__Text extract__
=====
When there is a legitimate sender, they will report any
issue if it mattered to you.

Pray tell, when you bounce messages from the sender, how exactly do
you expect the sender to report the problem?

Wasn't it pointed out this is a commercial product?

People will figure it out.  You did!

A) Send email to the sysop,  a requirement for acceptance.
B) You can go to the Support Web Site
C) You can use the Support Mailing list, and
D) If you don't have time for the bullshit, you can pick up the phone!

In all honesty, at this point, you are not a legitimate sender until I can
explain what happen to you specifically.  (see below)

This particular problem didn't begin a day, a week, or a month ago.
The first excerpt that I provided today was from 21 Oct 2004, 11:29
EDT.  And that wasn't the first time.

Simply blabbing it out doesn't cut it.  I don't believe you unless you show
the proof. We have all our logs archived and I intend to analyze all your
transactions.

I will analyze all your transactions for the past two years and see whats
going on.  Something is very strange with your specific transactions.  This
needs to be investigated.

We will do a thorough analysis of your rejections. I should mention, that by
you not reporting this early on, this is NOT the norm.   You didn't report
it so you have a small part of being part of the problem.

Maybe this is pointing out a new unfortunate attitude we need to help put a
halt to - Poor Email Transaction Operations should not be acceptable.  We
have taken it for granted that SMTP compliancy is not a requirement hence we
have the bad transactions/spoofing issues and we have a growing tendency to
just drop mail at will.
=====
__Requests__
1. In the message about bounced email, what date and time are given for the first excerpt provided today?
2. Reproduce word for word the stretch of the message about bounced email from "This particular problem" through "to be investigated.".

Entries for locating words and elements
=====
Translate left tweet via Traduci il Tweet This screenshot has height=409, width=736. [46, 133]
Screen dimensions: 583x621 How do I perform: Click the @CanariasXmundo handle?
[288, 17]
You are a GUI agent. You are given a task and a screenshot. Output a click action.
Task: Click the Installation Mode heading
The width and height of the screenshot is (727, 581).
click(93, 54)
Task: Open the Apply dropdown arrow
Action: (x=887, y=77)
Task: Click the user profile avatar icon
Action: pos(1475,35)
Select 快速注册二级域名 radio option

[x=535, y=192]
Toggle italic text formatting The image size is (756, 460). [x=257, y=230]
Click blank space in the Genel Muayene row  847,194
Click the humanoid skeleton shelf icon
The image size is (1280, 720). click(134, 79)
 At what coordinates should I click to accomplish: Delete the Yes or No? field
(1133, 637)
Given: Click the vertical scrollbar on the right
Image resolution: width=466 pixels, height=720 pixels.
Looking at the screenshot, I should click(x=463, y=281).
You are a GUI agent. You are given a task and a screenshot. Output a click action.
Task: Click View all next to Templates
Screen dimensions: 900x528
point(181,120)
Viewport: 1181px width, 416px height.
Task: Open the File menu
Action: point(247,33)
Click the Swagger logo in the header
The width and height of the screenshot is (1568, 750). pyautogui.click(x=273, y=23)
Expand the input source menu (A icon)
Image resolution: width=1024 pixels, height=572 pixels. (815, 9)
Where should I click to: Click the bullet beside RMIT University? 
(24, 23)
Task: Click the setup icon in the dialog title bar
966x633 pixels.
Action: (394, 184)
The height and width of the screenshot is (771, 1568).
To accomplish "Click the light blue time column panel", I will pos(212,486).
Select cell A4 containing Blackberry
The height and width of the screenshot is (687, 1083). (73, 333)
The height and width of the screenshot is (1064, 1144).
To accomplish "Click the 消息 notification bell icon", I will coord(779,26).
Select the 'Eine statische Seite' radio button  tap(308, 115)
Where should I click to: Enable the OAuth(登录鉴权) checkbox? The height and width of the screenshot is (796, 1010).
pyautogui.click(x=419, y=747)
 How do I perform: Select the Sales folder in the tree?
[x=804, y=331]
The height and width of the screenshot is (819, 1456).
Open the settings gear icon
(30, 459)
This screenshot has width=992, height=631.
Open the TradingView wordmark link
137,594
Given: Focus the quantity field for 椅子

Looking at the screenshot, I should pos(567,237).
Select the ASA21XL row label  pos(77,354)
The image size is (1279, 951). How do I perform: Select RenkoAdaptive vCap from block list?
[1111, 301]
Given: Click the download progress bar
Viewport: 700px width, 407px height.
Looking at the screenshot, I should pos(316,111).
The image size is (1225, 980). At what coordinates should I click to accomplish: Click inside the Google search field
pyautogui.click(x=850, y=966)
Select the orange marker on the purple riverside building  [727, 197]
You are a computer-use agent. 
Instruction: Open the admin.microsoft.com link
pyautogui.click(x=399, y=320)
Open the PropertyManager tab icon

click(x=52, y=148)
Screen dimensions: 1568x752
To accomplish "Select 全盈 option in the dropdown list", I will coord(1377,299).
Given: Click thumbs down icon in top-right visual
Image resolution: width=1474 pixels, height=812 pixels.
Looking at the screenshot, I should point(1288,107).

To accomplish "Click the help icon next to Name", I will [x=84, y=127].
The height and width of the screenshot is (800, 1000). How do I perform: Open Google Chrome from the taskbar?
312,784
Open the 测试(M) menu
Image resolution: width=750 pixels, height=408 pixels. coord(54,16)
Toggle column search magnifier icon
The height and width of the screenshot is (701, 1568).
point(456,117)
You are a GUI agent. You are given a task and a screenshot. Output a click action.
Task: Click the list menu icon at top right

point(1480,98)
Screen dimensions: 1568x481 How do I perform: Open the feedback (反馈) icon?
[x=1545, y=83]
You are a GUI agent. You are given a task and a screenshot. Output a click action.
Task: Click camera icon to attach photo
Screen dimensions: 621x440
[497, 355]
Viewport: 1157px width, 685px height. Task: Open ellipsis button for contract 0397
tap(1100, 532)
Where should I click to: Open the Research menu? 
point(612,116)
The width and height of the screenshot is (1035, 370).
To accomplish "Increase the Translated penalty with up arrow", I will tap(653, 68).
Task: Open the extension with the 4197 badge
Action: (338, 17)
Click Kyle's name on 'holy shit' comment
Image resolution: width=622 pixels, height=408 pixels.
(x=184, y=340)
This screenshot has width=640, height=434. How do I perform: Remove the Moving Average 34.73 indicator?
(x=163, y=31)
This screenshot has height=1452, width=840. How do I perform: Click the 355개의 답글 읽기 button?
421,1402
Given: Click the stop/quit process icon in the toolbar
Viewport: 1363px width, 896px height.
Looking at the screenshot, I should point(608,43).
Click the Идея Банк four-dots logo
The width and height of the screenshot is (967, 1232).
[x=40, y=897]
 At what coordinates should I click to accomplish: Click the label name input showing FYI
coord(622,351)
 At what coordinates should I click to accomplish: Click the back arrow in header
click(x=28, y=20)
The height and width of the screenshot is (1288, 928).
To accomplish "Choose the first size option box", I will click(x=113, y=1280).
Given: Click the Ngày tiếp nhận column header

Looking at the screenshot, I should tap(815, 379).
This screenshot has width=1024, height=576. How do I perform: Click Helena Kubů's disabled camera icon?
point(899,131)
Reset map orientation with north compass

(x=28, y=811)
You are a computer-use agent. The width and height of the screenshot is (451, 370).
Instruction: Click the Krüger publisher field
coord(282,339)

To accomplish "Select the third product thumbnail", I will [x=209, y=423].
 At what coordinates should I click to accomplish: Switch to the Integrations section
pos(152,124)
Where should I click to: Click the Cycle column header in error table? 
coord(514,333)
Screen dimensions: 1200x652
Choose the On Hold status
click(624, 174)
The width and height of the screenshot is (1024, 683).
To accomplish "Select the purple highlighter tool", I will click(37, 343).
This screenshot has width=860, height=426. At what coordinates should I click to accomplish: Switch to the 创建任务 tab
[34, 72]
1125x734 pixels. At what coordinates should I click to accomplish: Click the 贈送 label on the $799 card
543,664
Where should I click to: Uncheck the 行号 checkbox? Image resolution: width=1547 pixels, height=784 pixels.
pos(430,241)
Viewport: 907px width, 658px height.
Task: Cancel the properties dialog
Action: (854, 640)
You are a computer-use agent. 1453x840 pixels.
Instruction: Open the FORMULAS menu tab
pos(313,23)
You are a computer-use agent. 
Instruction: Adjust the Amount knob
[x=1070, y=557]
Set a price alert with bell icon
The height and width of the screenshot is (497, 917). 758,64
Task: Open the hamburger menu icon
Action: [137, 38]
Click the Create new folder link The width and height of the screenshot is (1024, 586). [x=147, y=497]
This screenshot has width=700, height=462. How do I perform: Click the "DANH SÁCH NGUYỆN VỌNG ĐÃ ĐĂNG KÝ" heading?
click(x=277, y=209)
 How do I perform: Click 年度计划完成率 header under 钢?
=====
__Correct answers__
1. 21 Oct 2004, 11:29 EDT

2.
This particular problem didn't begin a day, a week, or a month ago.
The first excerpt that I provided today was from 21 Oct 2004, 11:29
EDT.  And that wasn't the first time.

Simply blabbing it out doesn't cut it.  I don't believe you unless you show
the proof. We have all our logs archived and I intend to analyze all your
transactions.

I will analyze all your transactions for the past two years and see whats
going on.  Something is very strange with your specific transactions.  This
needs to be investigated.